- DATA RECORDS:
________________________

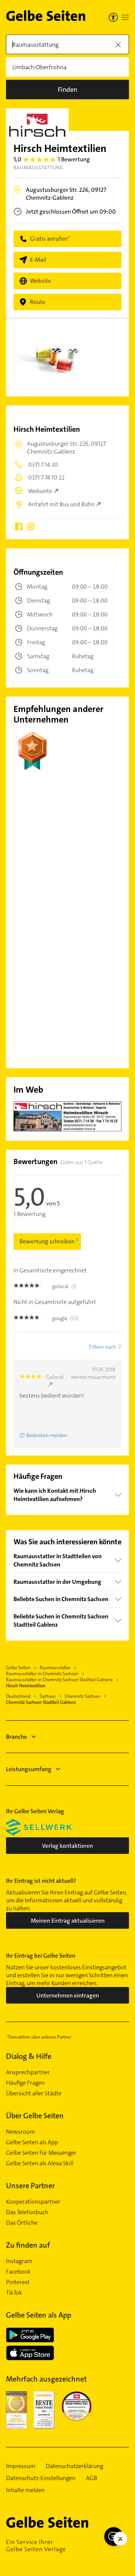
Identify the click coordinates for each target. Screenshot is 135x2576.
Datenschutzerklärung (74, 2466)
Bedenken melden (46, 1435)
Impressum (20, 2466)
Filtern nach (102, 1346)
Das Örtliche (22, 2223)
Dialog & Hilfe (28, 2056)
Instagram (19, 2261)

________________________

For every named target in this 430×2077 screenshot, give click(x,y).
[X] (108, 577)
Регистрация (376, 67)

________________________

- PROBLEM DESCRIPTION: Lines with the string "click": say how many appear in the entries above, giving the number alone.

- EXERCISE RESPONSE: 2